Prep Time 10 minutes
Cook Time 20 minutes
Total Time 30 minutes
Servings: 12 servings

Ingredients
  

  • 1 cup rolled oats (blended into oat flour or use store-bought oat flour)
  • 3/4 cup almond flour (finely ground)
  • 1/2 cup vanilla whey or plant-based protein powder (smooth, not gritty)
  • 1/2 teaspoon baking soda
  • 1 teaspoon baking powder
  • 1/4 teaspoon fine sea salt
  • 1 teaspoon ground cinnamon (optional but nice)
  • 2 large eggs (room temperature if possible)
  • 1/2 cup plain Greek yogurt (or thick dairy-free yogurt)
  • 1/3 cup milk (dairy or unsweetened almond milk)
  • 1/4 cup maple syrup or honey (adjust to taste)
  • 2 tablespoons melted coconut oil or butter (plus a little for the pan)
  • 1 teaspoon vanilla extract
  • 1 to 1 1/4 cups blueberries (fresh or frozen; no need to thaw)
  • Optional add-ins: lemon zest (1 teaspoon), 2 tablespoons chia or flax seeds, 1/4 cup chopped nuts

Method
 

  1. Prep the pan and oven. Heat your oven to 350°F (175°C). Line a 12-cup muffin tin with liners or lightly grease each cup.
  2. Make the oat flour. If using rolled oats, blend them in a blender until fine and powdery. You should end up with about 1 cup of oat flour.
  3. Mix dry ingredients. In a large bowl, whisk oat flour, almond flour, protein powder, baking soda, baking powder, salt, and cinnamon until evenly combined.
  4. Blend wet ingredients. In a separate bowl, whisk eggs, Greek yogurt, milk, maple syrup, melted coconut oil, and vanilla until smooth and creamy.
  5. Combine gently.
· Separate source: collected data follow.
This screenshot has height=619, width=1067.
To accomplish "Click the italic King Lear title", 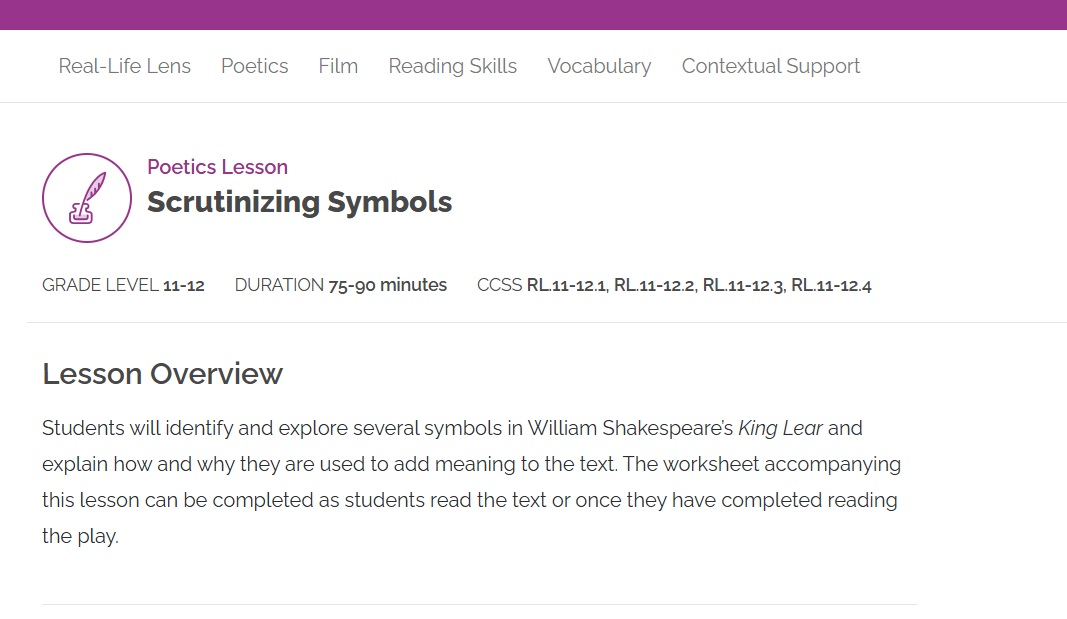I will (780, 428).
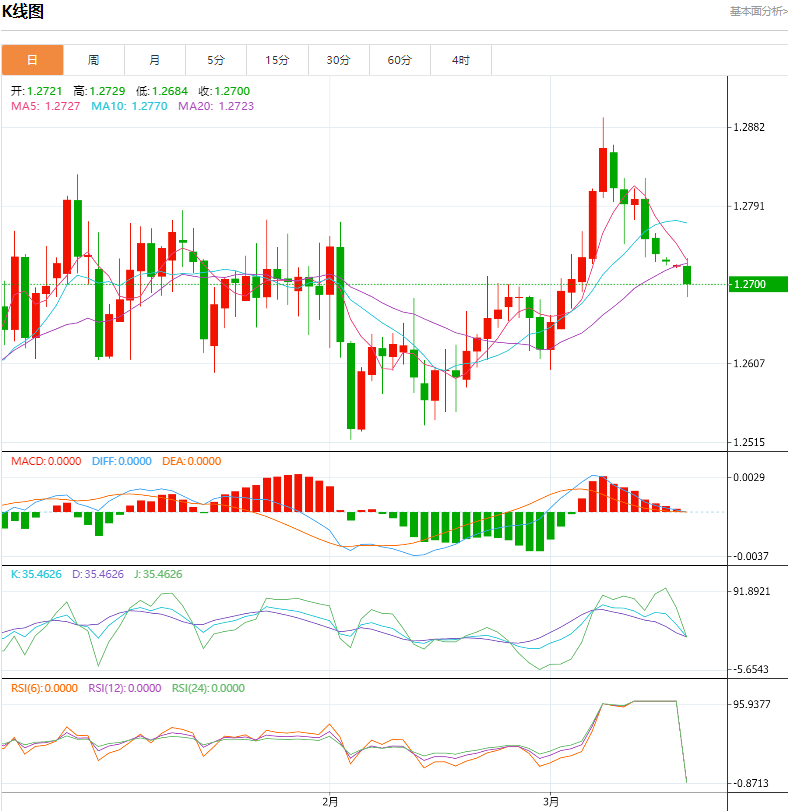
Task: Select the 周 weekly tab
Action: click(x=93, y=60)
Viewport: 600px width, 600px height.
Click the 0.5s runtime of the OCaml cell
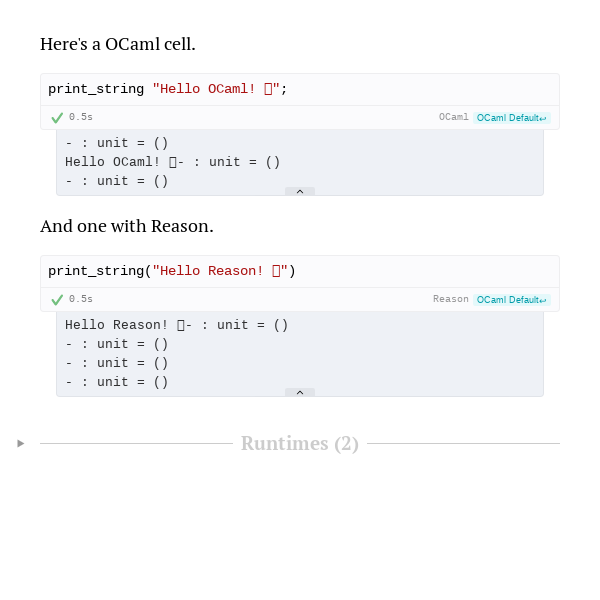(81, 117)
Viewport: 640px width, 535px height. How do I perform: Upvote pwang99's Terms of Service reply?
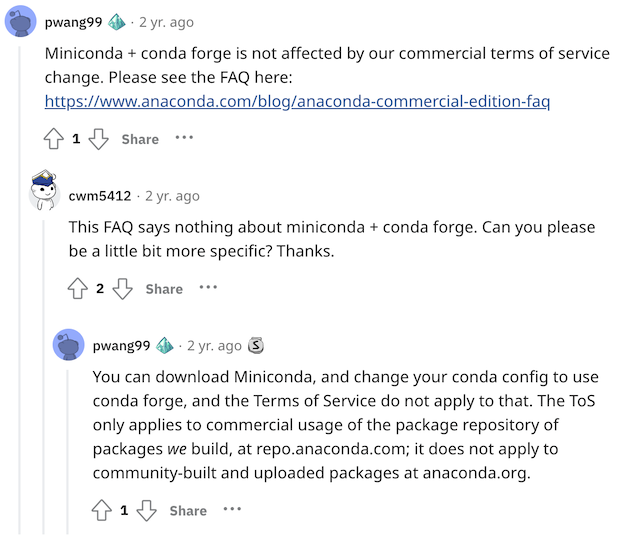[x=102, y=510]
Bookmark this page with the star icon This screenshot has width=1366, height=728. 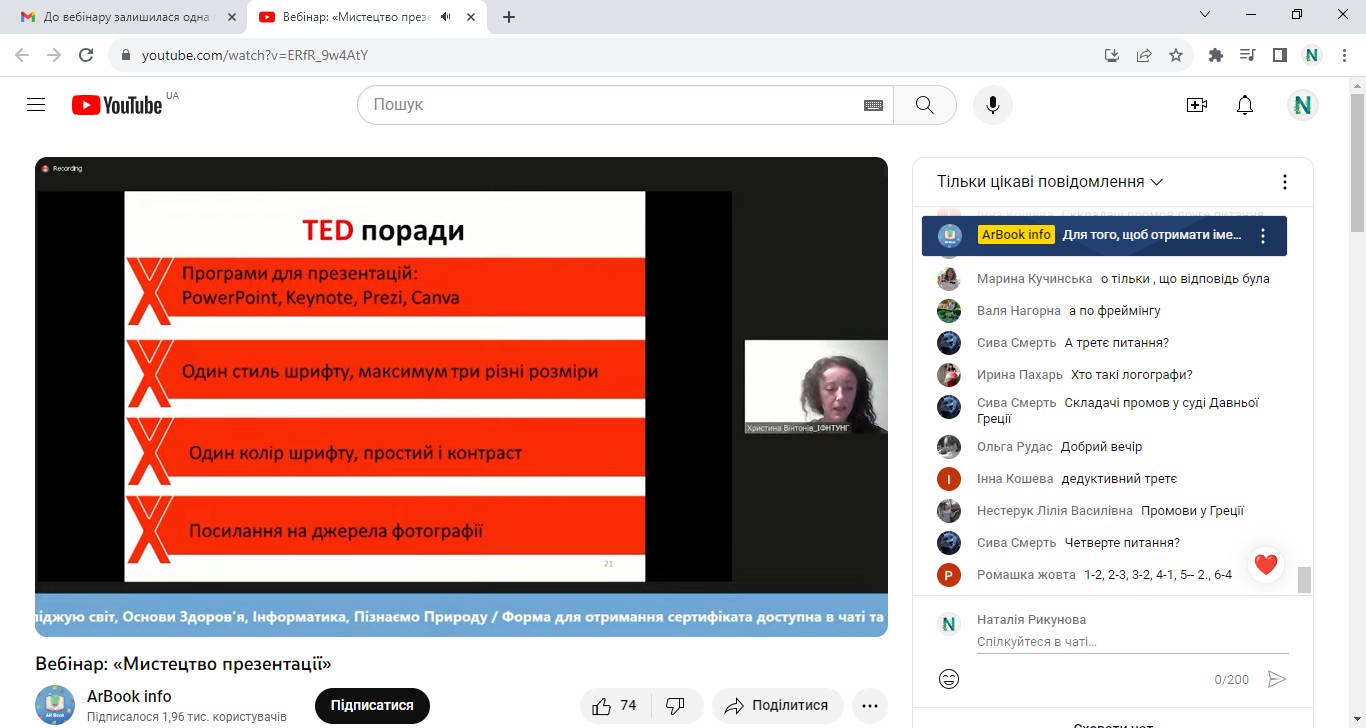pos(1176,55)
Pour the wet ingredients into the dry. Stir with a spatula just until no large streaks of flour remain. The batter will be thick but scoopable.
  6. Fold in blueberries. Toss blueberries with a teaspoon of oat flour if you want to prevent sinking, then fold them into the batter. Don’t overmix.
  7. Fill the cups. Divide the batter evenly among the 12 muffin cups, filling each about three-quarters full. Add a few extra berries on top if you like.
  8. Bake. Bake for 16–20 minutes, or until the tops are set and lightly golden and a toothpick comes out with a few moist crumbs but no wet batter.
  9. Cool. Let muffins cool in the pan for 5 minutes, then transfer to a rack to finish cooling. They firm up as they cool.
  10. Enjoy. Serve warm or at room temperature. For a little extra, spread with almond butter or a smear of Greek yogurt.